TASK BRIEF
Images should be omitted while the rest of the data is duplicated exactly.

INFORMATION
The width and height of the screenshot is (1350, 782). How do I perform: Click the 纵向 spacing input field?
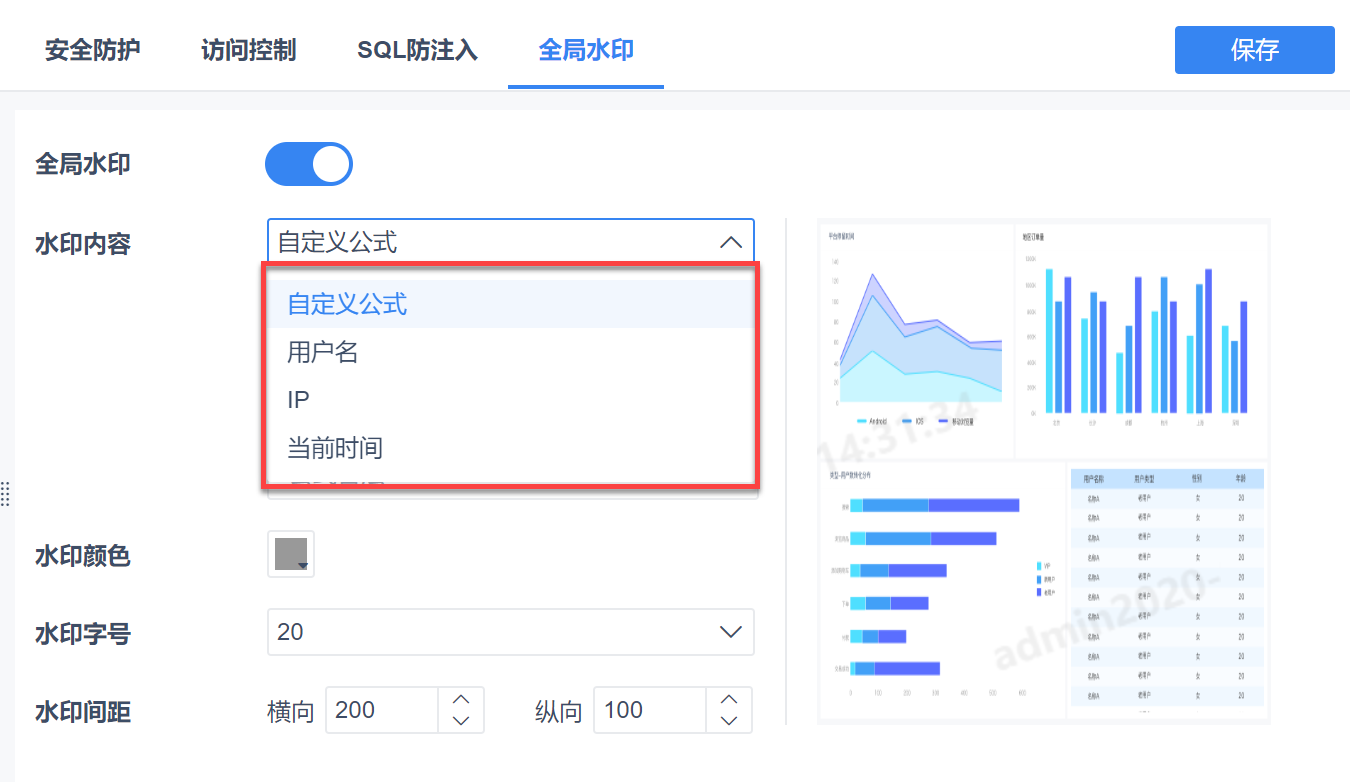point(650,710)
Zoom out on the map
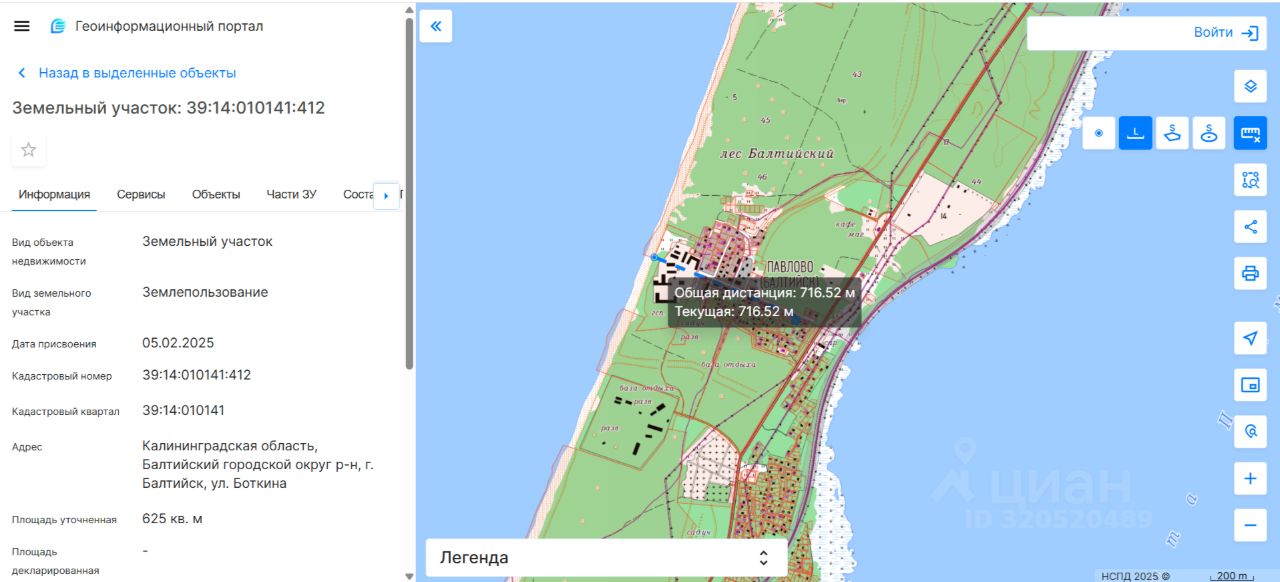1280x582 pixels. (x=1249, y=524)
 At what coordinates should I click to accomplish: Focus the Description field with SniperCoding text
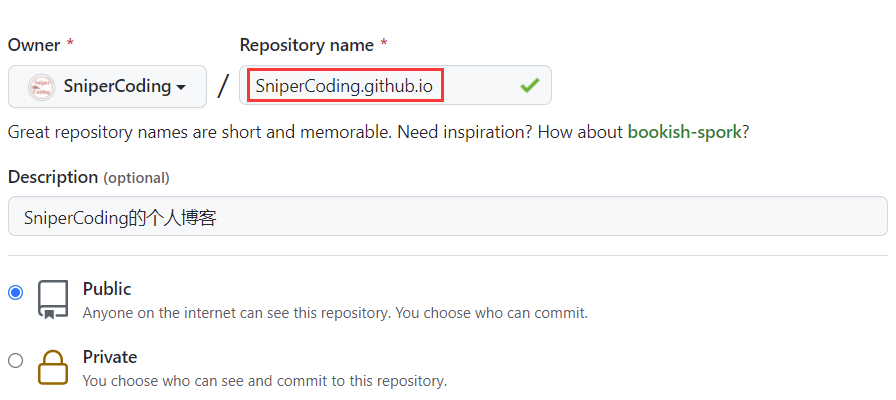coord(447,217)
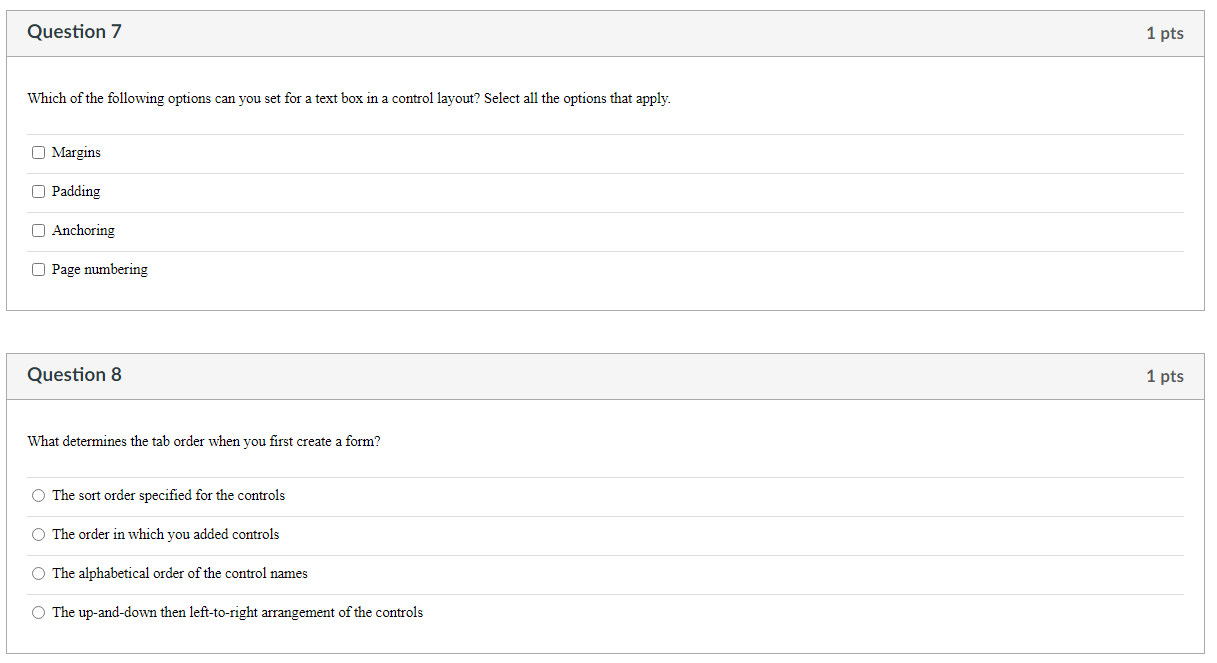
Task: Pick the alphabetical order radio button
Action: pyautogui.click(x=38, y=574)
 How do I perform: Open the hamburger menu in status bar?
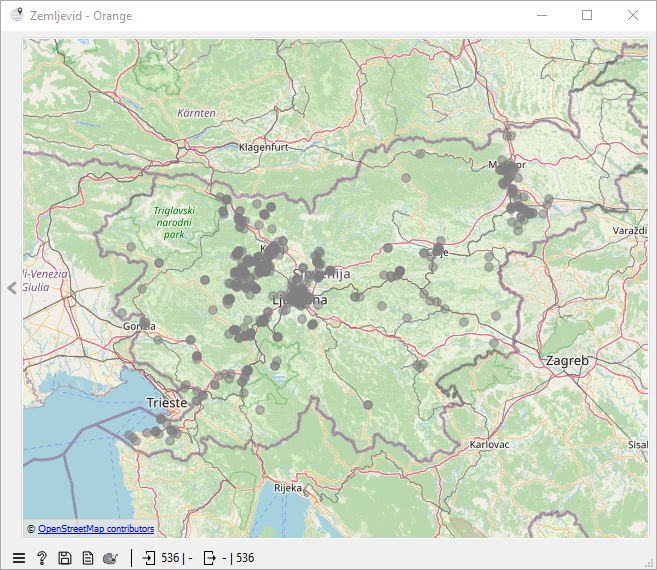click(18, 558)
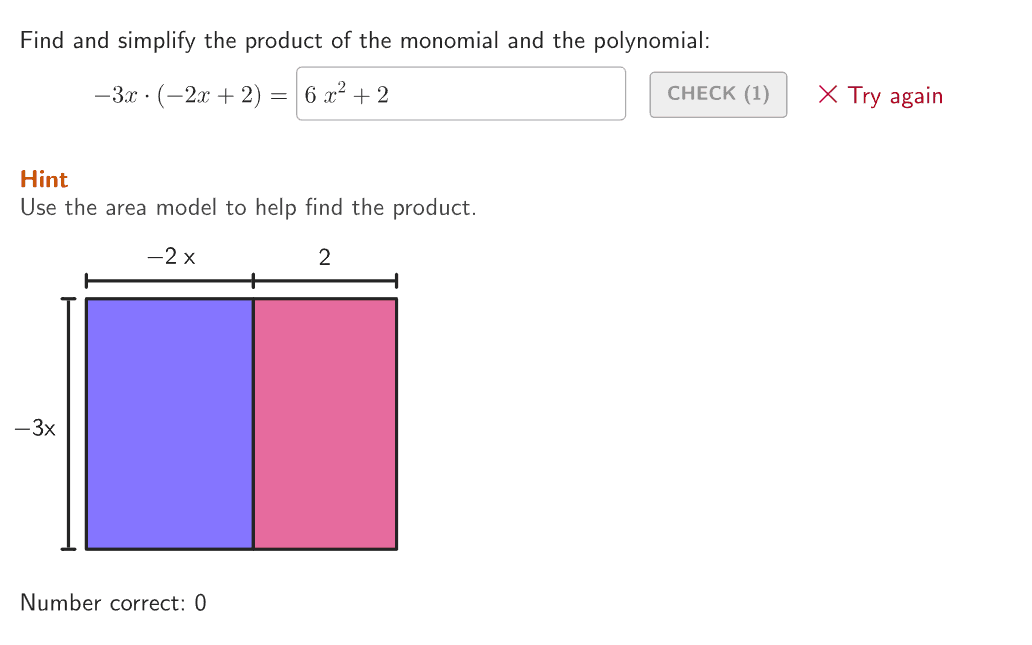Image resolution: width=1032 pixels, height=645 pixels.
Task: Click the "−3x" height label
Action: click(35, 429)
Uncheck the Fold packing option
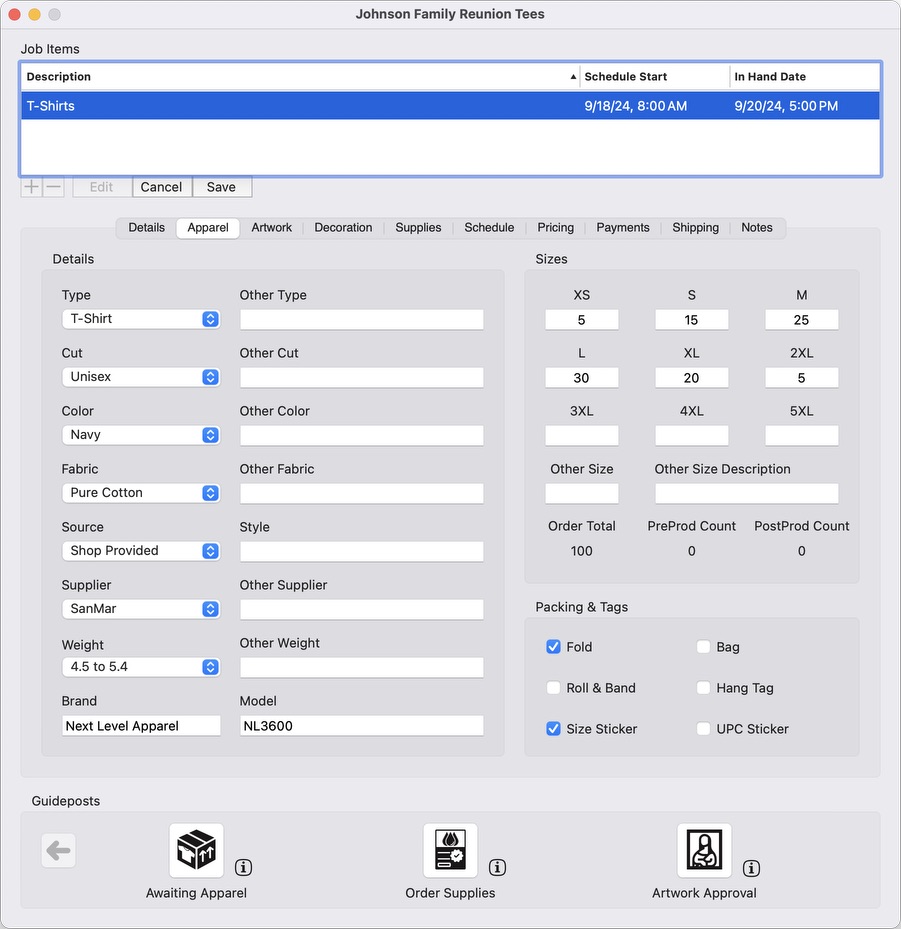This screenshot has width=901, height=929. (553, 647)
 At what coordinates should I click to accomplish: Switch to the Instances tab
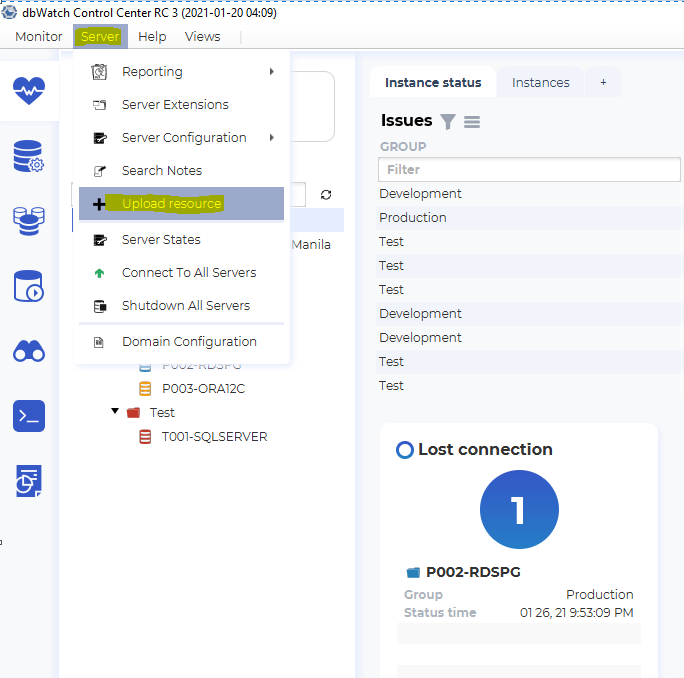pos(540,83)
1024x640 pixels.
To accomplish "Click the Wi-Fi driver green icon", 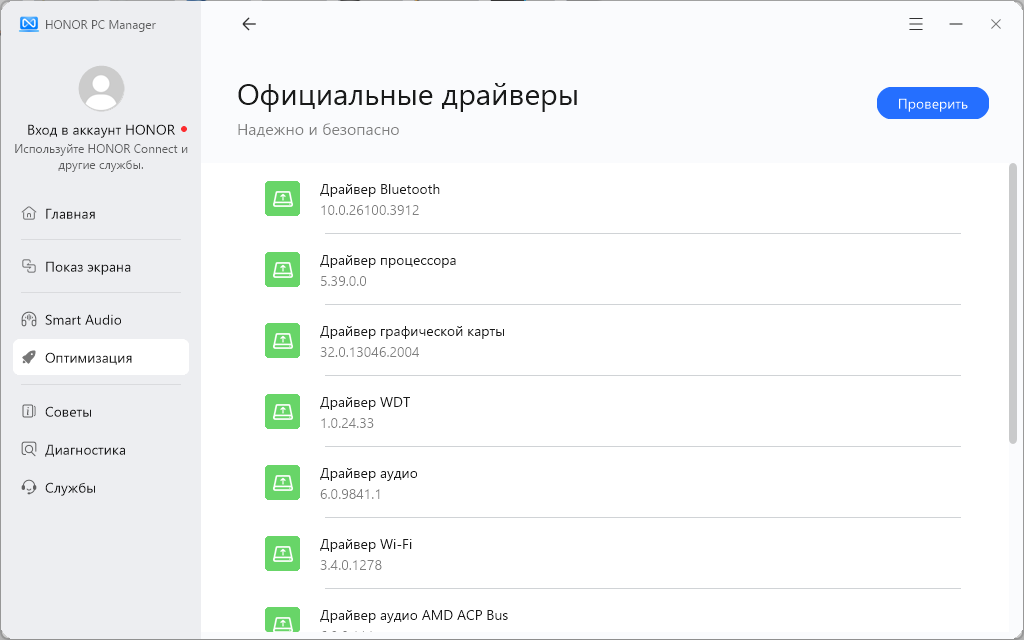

TASK RESPONSE
The width and height of the screenshot is (1350, 782). How do I perform: Click the 纵向 spacing input field?
point(650,710)
Zoom out on the map
1280x582 pixels. (x=1249, y=524)
 At what coordinates should I click to accomplish: Focus the Description field with SniperCoding text
coord(447,217)
Task: Pick the alphabetical order radio button
Action: pyautogui.click(x=38, y=574)
 How do I perform: Open the hamburger menu in status bar?
click(18, 558)
Image resolution: width=1032 pixels, height=645 pixels.
Task: Click the "−3x" height label
Action: click(35, 429)
Uncheck the Fold packing option
This screenshot has width=901, height=929. (553, 647)
 At what coordinates should I click to accomplish: Switch to the Instances tab
pos(540,83)
1024x640 pixels.
To accomplish "Click the Wi-Fi driver green icon", 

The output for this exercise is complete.